■ **Reading passage**
━━━━

The governor soon returned to the capital, and on the 1st of June, 1849, issued a proclamation, declaring the territory duly organized. On the 11th of June he issued a second proclamation, dividing the territory into three judicial districts. The county of St. Croix, which was one of the discarded counties of Wisconsin, and embraced the present county of Ramsey, was made the first district. The second was composed of the county of La Pointe (another of the Wisconsin counties), and the region north and west of the Mississippi river, and north of the Minnesota, and of a line running due west from the head waters of the Minnesota to the Missouri. The country west of the Mississippi and south of the Minnesota formed the third district. The chief justice was assigned to the first, Meeker to the second and Cooper to the third, and courts were ordered held in each district as follows: At Stillwater, in the first district, on the second Monday, at the Falls of St. Anthony on the third Monday, and at Mendota on the fourth Monday, in August.

━━━━

■ **Information provided**
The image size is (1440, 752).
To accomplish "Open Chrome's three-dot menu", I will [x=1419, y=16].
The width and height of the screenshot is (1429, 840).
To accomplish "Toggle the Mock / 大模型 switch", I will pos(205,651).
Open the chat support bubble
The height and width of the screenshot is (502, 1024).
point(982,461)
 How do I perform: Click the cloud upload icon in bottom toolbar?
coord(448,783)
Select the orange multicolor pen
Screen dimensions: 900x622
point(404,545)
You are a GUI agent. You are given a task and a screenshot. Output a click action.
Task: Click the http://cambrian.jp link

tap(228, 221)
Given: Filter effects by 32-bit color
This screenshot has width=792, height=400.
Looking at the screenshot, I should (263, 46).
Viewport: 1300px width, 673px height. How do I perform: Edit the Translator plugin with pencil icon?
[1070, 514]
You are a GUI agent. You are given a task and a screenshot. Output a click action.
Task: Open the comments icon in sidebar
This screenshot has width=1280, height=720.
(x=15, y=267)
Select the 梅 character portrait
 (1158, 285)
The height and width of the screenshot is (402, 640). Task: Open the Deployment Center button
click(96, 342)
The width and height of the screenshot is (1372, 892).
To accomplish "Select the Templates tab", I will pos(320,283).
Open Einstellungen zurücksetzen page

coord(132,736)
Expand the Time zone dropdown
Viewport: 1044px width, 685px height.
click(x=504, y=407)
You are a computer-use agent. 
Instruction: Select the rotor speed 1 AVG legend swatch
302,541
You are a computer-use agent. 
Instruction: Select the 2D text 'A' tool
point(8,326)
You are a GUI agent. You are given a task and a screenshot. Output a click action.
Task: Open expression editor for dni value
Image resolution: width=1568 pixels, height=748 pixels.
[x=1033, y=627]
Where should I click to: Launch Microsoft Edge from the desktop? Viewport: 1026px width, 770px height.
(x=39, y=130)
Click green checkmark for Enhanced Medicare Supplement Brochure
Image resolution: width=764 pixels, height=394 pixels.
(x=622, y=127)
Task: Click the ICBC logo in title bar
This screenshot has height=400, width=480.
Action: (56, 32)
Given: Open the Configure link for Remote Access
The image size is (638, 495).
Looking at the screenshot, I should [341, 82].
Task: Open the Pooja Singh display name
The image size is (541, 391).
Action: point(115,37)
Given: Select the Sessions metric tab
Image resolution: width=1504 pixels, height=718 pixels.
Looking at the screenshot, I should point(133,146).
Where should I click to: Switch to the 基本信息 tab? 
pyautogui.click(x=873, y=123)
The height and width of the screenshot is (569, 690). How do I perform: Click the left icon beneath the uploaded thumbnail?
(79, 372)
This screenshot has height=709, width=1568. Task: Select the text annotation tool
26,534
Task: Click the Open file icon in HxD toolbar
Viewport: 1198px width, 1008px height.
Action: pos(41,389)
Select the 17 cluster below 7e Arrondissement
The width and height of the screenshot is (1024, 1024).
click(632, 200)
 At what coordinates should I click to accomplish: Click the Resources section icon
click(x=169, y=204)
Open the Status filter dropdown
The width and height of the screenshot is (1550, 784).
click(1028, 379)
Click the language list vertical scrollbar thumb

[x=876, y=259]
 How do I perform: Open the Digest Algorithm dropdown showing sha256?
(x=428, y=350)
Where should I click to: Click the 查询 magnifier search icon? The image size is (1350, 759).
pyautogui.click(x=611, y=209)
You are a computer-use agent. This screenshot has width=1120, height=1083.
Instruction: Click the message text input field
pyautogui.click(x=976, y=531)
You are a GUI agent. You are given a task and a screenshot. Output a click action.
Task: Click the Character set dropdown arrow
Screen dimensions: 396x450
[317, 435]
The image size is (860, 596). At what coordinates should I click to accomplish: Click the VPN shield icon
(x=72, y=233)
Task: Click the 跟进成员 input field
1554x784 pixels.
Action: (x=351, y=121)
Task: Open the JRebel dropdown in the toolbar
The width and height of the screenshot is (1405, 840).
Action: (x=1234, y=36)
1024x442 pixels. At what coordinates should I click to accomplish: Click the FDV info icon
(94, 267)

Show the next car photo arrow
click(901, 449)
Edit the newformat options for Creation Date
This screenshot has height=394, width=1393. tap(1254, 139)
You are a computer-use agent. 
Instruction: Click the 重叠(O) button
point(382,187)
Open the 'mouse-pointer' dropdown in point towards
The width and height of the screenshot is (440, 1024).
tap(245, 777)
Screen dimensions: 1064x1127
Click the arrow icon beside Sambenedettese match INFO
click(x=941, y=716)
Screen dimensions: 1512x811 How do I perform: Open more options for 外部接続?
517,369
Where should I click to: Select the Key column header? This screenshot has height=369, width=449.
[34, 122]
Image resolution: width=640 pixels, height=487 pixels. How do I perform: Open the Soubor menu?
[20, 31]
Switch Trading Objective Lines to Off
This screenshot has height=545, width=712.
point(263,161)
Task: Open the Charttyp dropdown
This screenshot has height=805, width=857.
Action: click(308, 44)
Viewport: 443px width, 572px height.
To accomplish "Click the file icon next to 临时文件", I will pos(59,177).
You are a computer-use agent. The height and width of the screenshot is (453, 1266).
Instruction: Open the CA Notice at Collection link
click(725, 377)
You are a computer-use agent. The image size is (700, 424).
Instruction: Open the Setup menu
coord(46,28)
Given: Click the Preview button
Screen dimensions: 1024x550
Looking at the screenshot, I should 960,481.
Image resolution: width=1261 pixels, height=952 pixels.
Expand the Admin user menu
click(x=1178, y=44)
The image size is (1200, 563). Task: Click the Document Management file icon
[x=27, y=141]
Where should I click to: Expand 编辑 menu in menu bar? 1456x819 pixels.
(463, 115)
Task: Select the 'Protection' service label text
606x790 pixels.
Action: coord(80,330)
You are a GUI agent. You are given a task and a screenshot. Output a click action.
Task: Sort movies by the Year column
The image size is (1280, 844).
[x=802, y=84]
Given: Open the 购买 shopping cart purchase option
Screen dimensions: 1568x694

━━━━

■ **What this exercise asks**
**A.** Answer these questions about the passage on the territory's 1849 organization, one per line:
(i) On what date did the governor issue the proclamation declaring the territory duly organized?
(ii) Which judge was assigned to the third district?
(iii) Where was court to be held on the fourth Monday in August?
**B.** Write the next part of the passage on the territory's 1849 judicial districts, continuing from its final sentence.

■ **Exercise results**
**A.**
(i) June 1, 1849
(ii) Cooper
(iii) Mendota

**B.**
A census was taken of the inhabitants of the territory, in pursuance of the requirements of the organic act, with the following result. I give here the details of the census, as it is interesting to know what inhabited places there were in the territory at this time, as well as the number of inhabitants:

 Total Inhabitants.

 Stillwater 609

 Lake St. Croix 211

 Marine Mills 173

 St. Paul 840

 Little Canada and St. Anthony 571

 Crow Wing and Long Prairie 350

 Osakis Rapids 133

 Falls of St. Croix 16

 Snake River 82

 La Pointe County 22

 Crow Wing 174

 Big Stone Lake and Lac qui Parle 68

 Little Rock 35

 Prairieville 22

 Oak Grove 23

 Black Dog Village 18

 Crow Wing (east side) 70

 Mendota 122

 Red Wing Village 33

 Wabasha and Root River 114

 Fort Snelling 38

 Soldiers, women and children in forts 317

 Pembina 637

 Missouri River 85

 ________

 Total 4,764

On the seventh day of July the governor issued a proclamation, dividing the territory into seven council districts, and ordering an election for a delegate to congress, nine councillors, and eighteen representatives, to constitute the first territorial legislature, to be held on the first day of August. At this election Henry H. Sibley was again chosen delegate to congress.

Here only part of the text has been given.